Optimized inproduct of floats/doubles? (sse?)

Printable View

05-13-2009
Phuzzillogic

Optimized inproduct of floats/doubles? (sse?)

I am trying to get the following code as fast as possible:

Code:

void Foo( double *dest, const double *source, double *vec1, const double *vec2 ) { // source and dest are [64], vec1 and vec2 are [64*32] for (int j=0; j<64; j++) { double total = 0; static const int n = 32; for (int i=0; i<n; i++) { total += vec1[i] * vec2[i]; // vector inproduct } total += source[j]; dest[j] = 1/(1+exp(-total)); vec1 += n; vec2 += n; } }

Note how the i loop essentially does an inproduct between vec1 and vec2 (and adds a constant and applies a logistic curve), which smells like SSE / SIMD. However, I don't get faster results when I set Enhanced Instruction Set to either SIMD or SIMD 2 in msvc8's project settings (release mode of course). In fact with SSE2 it even became slower (!)
Also changing the floating point model to fast doesn't make any noticable improvement.

:confused:

Is there any special trickery I can use to optimize this? Anything with unrolling for example.

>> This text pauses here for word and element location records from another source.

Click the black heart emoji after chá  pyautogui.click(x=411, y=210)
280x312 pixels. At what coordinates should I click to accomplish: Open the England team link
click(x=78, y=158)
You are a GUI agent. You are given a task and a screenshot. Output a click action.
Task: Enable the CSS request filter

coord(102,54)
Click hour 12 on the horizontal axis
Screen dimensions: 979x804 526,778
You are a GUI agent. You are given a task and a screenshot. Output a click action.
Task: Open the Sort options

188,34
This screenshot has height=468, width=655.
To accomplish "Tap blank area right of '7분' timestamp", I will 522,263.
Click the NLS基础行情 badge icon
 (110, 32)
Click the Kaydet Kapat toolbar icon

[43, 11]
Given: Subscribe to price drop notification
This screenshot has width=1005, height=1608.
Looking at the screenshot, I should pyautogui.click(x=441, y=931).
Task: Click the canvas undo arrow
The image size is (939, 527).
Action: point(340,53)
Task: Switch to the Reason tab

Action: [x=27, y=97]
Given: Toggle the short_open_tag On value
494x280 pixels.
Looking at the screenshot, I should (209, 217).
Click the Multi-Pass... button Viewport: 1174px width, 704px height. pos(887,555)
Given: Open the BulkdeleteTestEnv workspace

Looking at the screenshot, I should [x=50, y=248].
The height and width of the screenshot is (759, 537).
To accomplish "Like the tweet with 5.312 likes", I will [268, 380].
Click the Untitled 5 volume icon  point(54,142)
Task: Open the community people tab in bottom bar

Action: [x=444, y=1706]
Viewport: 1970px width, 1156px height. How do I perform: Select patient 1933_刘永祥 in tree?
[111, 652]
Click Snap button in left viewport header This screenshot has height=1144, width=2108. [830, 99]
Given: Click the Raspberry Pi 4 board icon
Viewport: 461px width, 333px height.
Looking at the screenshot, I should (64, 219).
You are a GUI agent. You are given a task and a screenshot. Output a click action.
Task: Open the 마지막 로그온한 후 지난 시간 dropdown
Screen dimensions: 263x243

(PS: using floats instead of doubles would also suit me fine, but so far I noticed it's faster with doubles)
05-13-2009
brewbuck

I haven't had good experiences with MSVC's auto-SIMD. I would expect SIMD would make this quite a bit faster, but you might be stuck coding it yourself using SSE intrinsics.

Care to tell what sort of project this is a part of?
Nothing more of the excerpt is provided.